Interesting very very interesting so any photo I wish hmmm


----------



## RancerDS (Dec 5, 2009)

er111a said:


> Interesting very very interesting so any photo I wish hmmm



Yeah... hmmmmm.  That really "opens" things up for them to possibly regret later.  Haha.


----------



## WesVFX (Dec 10, 2009)

hmmm... little confused on how to get my 2+mb file down to 150kb without sacrificing all the quality.... I went to "save as" in photoshop and selected the lowest quality JPEG possible for a 128kb file, but it looks like crap when compressed that much...


----------



## jvw2941 (Dec 12, 2009)

Soul TKR said:


> hmmm... little confused on how to get my 2+mb file down to 150kb without sacrificing all the quality.... I went to "save as" in photoshop and selected the lowest quality JPEG possible for a 128kb file, but it looks like crap when compressed that much...

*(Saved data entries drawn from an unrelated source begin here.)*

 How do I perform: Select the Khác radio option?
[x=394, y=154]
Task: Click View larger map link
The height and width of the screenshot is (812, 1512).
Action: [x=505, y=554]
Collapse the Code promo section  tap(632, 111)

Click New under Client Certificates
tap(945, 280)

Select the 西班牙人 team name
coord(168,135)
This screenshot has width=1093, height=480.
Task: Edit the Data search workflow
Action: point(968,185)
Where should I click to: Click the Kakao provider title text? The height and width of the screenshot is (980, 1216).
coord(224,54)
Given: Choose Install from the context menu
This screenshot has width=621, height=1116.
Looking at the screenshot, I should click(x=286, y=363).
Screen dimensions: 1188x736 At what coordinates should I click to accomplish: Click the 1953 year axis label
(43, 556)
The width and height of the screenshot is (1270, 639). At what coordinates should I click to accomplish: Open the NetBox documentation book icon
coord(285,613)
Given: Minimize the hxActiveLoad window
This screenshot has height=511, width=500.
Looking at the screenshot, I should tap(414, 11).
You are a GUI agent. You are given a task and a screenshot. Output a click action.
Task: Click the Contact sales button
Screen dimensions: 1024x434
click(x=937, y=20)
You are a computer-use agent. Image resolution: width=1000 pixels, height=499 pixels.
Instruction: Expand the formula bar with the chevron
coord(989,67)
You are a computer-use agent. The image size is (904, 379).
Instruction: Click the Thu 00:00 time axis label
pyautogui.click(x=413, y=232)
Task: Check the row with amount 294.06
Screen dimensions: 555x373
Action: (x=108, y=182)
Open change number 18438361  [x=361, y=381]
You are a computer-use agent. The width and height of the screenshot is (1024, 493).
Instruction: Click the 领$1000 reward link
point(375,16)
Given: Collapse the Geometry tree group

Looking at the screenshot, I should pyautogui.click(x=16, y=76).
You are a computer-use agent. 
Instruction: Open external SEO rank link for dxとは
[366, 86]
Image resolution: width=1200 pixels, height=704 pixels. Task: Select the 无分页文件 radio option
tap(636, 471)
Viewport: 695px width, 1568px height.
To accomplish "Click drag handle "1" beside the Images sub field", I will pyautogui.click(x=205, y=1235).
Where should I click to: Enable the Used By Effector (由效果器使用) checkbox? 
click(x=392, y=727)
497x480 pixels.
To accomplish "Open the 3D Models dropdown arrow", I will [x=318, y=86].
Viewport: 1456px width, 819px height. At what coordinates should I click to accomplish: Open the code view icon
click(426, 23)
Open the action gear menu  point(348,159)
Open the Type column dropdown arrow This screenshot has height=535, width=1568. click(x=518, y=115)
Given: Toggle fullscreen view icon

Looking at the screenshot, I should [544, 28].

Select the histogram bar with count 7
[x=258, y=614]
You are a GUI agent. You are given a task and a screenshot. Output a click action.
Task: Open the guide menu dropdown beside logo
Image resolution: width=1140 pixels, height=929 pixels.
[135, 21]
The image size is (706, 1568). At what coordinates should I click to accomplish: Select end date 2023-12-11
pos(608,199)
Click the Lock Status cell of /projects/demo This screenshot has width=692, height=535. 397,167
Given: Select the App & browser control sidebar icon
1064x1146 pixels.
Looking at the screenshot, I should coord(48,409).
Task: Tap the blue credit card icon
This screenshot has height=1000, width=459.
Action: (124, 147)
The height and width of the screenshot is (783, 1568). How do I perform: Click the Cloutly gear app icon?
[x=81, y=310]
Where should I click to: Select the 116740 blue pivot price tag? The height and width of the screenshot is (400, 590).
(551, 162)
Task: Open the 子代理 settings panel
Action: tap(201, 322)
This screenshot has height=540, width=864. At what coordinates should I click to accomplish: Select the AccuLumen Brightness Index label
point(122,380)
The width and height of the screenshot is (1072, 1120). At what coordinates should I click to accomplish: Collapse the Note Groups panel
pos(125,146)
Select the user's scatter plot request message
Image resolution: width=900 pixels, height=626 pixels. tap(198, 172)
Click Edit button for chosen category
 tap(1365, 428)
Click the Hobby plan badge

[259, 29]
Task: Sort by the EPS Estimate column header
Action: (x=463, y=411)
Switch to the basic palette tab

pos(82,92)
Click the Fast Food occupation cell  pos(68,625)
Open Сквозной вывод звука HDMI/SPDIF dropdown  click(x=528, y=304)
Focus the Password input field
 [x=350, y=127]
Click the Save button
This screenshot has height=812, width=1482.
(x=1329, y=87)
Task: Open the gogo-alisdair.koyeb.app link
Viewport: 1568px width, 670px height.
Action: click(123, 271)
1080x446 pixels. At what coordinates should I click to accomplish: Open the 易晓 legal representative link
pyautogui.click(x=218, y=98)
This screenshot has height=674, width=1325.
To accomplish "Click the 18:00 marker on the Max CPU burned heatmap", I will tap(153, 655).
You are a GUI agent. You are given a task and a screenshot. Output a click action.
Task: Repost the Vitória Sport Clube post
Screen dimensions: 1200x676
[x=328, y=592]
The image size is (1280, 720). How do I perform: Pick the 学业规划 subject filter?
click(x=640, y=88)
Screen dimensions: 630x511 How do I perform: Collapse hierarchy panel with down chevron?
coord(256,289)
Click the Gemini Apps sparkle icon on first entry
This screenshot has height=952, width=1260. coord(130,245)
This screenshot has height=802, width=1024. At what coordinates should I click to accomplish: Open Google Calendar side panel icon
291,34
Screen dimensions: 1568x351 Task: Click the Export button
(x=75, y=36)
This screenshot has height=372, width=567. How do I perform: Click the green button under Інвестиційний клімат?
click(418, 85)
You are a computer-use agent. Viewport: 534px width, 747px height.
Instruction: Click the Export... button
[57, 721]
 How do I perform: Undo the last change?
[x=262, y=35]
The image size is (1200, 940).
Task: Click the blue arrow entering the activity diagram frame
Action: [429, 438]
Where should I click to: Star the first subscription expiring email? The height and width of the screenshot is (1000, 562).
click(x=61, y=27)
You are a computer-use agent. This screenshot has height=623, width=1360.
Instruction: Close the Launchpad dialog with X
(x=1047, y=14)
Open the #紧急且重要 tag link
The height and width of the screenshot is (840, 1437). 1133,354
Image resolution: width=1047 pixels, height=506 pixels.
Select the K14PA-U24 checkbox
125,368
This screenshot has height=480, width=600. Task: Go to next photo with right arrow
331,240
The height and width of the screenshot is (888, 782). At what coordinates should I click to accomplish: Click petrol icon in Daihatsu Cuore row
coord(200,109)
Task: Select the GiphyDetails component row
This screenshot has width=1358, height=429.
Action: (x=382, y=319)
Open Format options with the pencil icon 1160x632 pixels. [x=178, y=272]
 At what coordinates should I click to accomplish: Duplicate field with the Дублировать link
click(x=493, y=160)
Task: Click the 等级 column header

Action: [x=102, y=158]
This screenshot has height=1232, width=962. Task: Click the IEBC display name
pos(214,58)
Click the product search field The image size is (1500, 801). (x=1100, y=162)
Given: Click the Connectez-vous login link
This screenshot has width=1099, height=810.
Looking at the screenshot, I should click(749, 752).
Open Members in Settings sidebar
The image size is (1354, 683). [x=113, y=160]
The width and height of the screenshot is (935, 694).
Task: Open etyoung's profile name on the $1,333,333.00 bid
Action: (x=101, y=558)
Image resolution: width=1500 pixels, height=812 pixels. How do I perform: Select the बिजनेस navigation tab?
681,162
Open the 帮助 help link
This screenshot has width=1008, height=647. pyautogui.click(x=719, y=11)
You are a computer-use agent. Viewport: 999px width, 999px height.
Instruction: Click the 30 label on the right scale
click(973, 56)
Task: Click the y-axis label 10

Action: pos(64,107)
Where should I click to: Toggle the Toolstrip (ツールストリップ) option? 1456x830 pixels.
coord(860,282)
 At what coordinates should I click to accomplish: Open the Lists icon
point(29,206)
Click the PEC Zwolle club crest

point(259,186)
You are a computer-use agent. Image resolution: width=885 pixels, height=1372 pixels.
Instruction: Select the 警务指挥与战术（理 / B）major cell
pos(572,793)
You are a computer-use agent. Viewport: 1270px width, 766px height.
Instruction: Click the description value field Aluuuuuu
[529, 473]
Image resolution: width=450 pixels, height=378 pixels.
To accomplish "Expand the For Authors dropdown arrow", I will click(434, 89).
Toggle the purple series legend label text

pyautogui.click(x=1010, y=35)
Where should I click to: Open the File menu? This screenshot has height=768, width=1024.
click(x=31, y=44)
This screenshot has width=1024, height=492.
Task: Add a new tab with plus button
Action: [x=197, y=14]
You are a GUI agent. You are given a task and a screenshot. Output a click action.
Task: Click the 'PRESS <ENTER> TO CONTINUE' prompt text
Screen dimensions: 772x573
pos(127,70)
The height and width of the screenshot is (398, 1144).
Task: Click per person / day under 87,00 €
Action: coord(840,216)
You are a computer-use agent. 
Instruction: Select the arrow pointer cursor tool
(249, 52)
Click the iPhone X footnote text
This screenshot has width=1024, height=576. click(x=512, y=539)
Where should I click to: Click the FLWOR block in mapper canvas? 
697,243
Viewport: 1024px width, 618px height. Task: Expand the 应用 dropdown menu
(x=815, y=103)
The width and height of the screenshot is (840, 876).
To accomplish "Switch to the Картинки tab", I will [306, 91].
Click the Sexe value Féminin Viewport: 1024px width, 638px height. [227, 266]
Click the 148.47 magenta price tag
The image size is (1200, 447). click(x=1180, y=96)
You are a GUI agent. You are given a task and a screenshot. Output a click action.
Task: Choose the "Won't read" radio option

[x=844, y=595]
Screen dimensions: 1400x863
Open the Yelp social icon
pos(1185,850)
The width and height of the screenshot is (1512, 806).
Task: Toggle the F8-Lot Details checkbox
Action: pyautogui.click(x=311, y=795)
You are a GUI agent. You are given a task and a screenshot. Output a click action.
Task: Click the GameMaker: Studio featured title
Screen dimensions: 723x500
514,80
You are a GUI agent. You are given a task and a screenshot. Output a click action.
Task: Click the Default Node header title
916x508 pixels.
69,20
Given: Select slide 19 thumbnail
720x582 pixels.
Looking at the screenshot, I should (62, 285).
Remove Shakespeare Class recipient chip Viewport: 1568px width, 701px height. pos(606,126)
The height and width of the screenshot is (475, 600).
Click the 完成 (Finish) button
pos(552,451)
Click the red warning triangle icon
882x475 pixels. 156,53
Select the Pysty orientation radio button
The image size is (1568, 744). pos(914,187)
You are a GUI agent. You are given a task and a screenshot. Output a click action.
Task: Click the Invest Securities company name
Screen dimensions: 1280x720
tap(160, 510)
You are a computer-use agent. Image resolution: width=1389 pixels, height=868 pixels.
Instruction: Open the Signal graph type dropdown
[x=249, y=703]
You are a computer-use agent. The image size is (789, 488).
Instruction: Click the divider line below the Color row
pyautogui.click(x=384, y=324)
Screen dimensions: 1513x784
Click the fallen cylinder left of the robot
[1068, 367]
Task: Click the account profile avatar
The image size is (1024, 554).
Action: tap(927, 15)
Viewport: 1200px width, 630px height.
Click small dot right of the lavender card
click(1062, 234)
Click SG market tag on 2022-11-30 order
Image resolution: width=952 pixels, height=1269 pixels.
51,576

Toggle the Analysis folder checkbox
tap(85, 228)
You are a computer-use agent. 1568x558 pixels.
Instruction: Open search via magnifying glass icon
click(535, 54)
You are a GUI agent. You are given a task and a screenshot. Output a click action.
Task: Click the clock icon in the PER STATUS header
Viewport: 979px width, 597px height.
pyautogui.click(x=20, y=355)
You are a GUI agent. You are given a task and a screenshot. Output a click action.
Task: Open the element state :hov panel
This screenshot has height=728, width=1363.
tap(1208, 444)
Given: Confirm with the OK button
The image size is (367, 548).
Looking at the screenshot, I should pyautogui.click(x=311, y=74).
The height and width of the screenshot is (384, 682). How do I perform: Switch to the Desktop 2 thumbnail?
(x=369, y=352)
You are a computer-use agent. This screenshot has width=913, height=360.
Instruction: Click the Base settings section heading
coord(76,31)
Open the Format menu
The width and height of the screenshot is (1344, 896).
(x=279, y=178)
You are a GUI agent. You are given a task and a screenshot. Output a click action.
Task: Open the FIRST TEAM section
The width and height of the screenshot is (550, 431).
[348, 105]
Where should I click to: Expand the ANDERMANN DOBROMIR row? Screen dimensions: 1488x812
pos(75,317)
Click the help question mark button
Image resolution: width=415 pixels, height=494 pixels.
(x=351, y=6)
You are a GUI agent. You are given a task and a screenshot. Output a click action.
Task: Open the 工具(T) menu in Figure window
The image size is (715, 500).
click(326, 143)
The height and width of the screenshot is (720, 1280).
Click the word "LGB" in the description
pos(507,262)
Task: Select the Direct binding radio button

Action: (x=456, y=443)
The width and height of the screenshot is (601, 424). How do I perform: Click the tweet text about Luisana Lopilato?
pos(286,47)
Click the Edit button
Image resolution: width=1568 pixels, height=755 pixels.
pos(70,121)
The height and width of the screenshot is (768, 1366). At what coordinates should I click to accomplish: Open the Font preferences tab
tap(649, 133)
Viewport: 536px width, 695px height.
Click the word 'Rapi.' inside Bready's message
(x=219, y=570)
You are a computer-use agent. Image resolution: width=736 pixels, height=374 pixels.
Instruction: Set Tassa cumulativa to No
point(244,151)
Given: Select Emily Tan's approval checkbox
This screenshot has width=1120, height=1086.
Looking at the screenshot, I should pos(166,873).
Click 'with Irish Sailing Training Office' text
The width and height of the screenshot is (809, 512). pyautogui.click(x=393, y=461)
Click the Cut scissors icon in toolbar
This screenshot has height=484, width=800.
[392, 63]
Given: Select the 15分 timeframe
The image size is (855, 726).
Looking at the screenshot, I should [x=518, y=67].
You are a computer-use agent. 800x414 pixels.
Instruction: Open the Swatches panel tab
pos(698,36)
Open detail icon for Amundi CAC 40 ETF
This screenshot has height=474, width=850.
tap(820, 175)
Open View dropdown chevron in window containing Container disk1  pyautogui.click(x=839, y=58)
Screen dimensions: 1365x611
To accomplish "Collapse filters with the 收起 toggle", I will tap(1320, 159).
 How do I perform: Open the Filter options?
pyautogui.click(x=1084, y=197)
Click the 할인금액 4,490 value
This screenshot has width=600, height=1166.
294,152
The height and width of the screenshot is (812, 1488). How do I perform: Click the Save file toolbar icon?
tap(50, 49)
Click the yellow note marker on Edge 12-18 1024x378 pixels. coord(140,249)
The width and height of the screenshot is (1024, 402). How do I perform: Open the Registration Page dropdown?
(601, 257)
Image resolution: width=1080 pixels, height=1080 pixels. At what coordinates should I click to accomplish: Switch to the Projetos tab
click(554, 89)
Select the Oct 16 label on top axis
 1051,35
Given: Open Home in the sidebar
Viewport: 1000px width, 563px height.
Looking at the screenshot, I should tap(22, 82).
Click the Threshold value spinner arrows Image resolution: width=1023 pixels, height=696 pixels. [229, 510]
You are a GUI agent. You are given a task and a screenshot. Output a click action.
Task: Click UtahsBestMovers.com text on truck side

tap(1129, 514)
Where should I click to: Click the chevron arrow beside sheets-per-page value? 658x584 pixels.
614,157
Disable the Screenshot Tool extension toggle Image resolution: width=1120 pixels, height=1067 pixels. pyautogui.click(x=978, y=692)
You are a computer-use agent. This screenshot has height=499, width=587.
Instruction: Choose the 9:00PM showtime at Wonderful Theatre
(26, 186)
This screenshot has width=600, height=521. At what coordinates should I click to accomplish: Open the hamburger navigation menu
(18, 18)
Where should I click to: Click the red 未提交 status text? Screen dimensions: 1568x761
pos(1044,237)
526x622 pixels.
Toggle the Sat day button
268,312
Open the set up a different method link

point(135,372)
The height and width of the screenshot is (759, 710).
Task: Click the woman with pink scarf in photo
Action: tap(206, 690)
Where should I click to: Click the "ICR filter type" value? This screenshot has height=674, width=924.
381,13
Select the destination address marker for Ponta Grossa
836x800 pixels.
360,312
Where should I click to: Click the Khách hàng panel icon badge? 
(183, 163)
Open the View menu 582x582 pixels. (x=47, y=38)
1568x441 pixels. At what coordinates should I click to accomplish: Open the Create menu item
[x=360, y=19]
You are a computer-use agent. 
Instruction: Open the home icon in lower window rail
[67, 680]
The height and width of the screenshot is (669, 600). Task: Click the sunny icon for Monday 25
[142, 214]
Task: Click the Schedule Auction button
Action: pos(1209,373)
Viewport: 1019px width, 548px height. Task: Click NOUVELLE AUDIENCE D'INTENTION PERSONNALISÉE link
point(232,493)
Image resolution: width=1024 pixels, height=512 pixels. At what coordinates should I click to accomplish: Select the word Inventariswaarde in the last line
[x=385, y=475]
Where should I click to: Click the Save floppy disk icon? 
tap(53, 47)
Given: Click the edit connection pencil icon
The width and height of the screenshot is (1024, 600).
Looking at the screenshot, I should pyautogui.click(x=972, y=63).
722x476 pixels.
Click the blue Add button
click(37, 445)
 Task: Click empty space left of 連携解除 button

I agree!  how do we do this!


----------



## kdabbagh (Dec 12, 2009)

yeah I have the same question...


----------



## Chris of Arabia (Dec 13, 2009)

Resize the image first before saving it. 

In Photoshop select 'Image -> Image Size' and a dialogue box will pop up. Set it to about 600px on the longest size, but make sure 'Constrain Proportions' is ticked before you do it, otherwise the result will get distorted.

Then do the save and select a quality level that will get you to around 145Kb. You should be safe with that.


----------



## jvw2941 (Dec 13, 2009)

How do the pictures get entered into the voting? because if I was a voter I might lose patience after seeing one great picture and forgetting all the other ones that come after it


----------



## Josh66 (Dec 13, 2009)

jvw2941 said:


> How do the pictures get entered into the voting? because if I was a voter I might lose patience after seeing one great picture and forgetting all the other ones that come after it



They all get put into a poll and you vote there.


----------



## Sirashley (Dec 13, 2009)

Wow... I must be honest, I haven't been around here in 4 months because of school... but I gradumated...LOL... and now I have my free time back, this should be fun... I think once a year, an open challenge is a great idea, I can't wait to see what some people come up with.


----------



## Chris of Arabia (Dec 18, 2009)

As good an idea as it seemed at the time, it looks for all the world like people have got caught up in the Christmas rush and are limited for time to take part. So far just 9 entries have been submitted and 3 of those failed the file size test (all have been informed).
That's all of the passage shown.